*LIST OF TASKS*:
[a] Return everything in the Barbara Paulson biography from "Barbara Jean Paulson" down to "progress at JPL.", copied word for word.
[b] According to the Barbara Paulson biography, in what year did her family move to Pasadena, California?
[c] Continue the Barbara Paulson biography past its final sentence.

Barbara Jean Paulson (née Lewis; born April 11, 1928) was an American human computer at NASA's Jet Propulsion Laboratory (JPL) and one of the first female scientists employed there. Paulson began working as a mathematician at JPL in 1948, where she calculated rocket trajectories by hand. She is among the women who made early progress at JPL.

Early life 
Paulson was born in Columbus, Ohio on April 11, 1928. She was raised with three siblings 
(two older sisters and one younger brother), and when she was 12 years old her father died. Beginning in 9th grade, Paulson took four years of Latin and math while her sisters took short hand as Paulson did not want to be a secretary. After attending Ohio State University for one year, Paulson's sister, who was already working in Pasadena at the time, convinced her mother to move to Pasadena as well. In 1947 the family moved to Pasadena, California, where her career at JPL would begin.

In 1959 Barbara married Harry Murray Paulson in Pasadena where they lived until 1962 before moving to Monrovia. In 1975 they finally settled in Glendora.

*COLLECTED DATA*:
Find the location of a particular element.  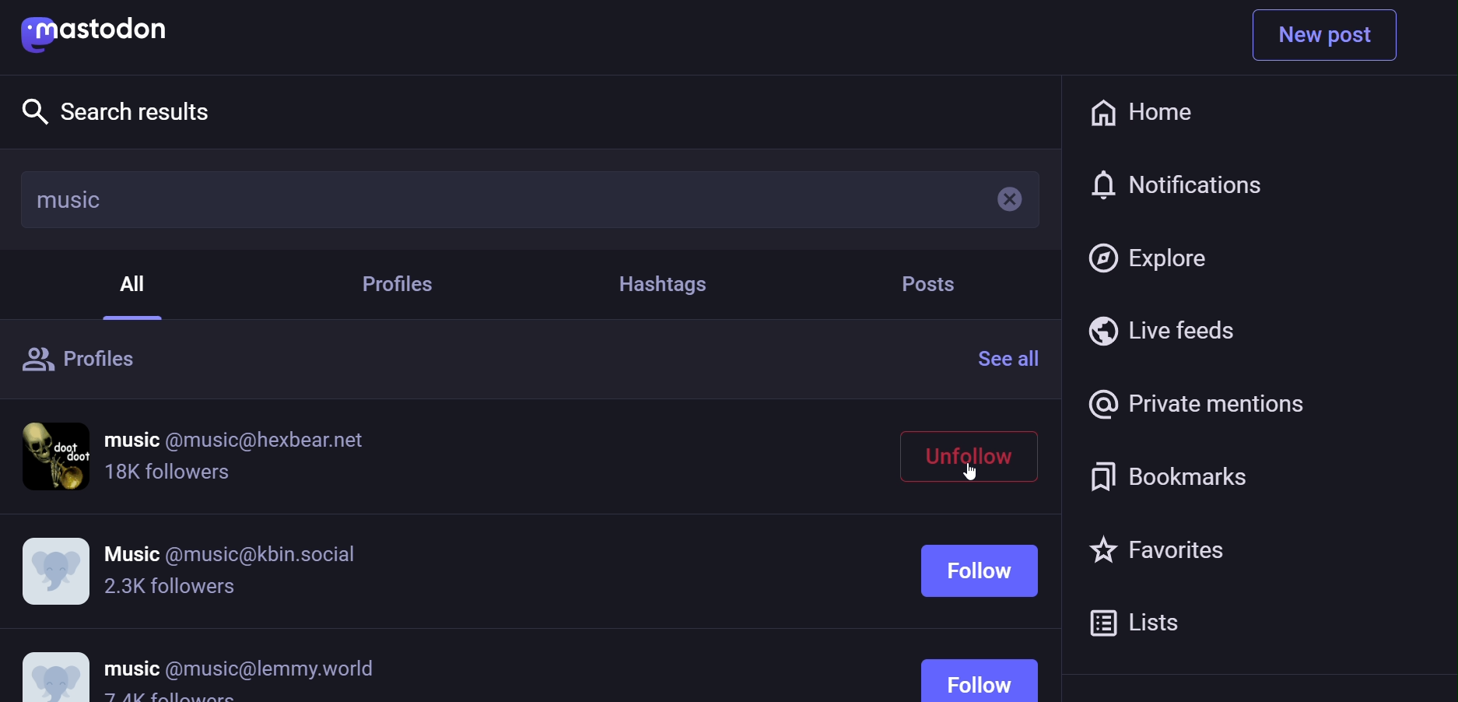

*FINAL RESULTS*:
[a]
Barbara Jean Paulson (née Lewis; born April 11, 1928) was an American human computer at NASA's Jet Propulsion Laboratory (JPL) and one of the first female scientists employed there. Paulson began working as a mathematician at JPL in 1948, where she calculated rocket trajectories by hand. She is among the women who made early progress at JPL.

[b] 1947

[c]
Career 
Paulson joined the Jet Propulsion Laboratory in 1948 as a computer, calculating rocket paths and working on the MGM-5 Corporal, the first guided missile designed by the United States to carry a nuclear warhead. Paulson and her colleagues were at one point invited to sign their names on the 100th Corporal rocket prior to its transport to the White Sands test range. The rocket exploded shortly after liftoff. On January 31, 1958., Paulson was assigned to the operations center for Explorer-1, the first satellite of the United States, launched during the Space Race with the Soviet Union. Paulson did the work with minimal equipment: a mechanical pencil, light table, and graph paper. The multi-stage launch that Paulson aided in calculations for allowed the Corporal could carry a warhead over 200 miles.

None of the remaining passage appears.